**Короткое задание:**
В каком месяце и году, согласно отрывку, с ног Достоевского упали кандалы?

**Отрывок:**
☆ ☆ ☆

Новое мировоззрение
Россия, Родина, страна родная,
Ужели мне навеки суждено
В твоих снегах брести, изнемогая,
Бросая в снег ненужное зерно.
Судьба уносила политического каторжника Достоевского всё дальше от того страшного времени, когда он отсчитывал последние минуты своей жизни, стоя у эшафота. День его освобождения из Омского острога приближался, и одновременно душа его освобождалась от тягостных дум.
Наконец, этот счастливый день наступил. В марте 1854 года упали с его ног тяжелые кандалы. «А мне захотелось поднять их, подержать в руках и взглянуть на них в последний раз», – вспоминал позже об этом событии теперь уже бывший каторжник Достоевский. Сбросив кандалы, он почувствовал непривычную легкость, но по многолетней привычке первое время передвигался медленно, шаркая по земле.

☆ ☆ ☆

**Записанные данные:**
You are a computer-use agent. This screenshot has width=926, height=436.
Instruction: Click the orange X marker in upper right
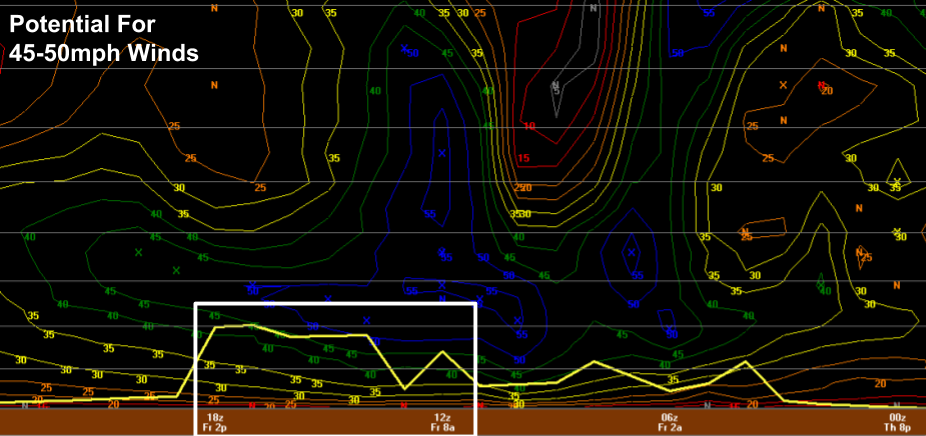pos(783,85)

☆ ☆ ☆

**Полный ответ:**
В марте 1854 года.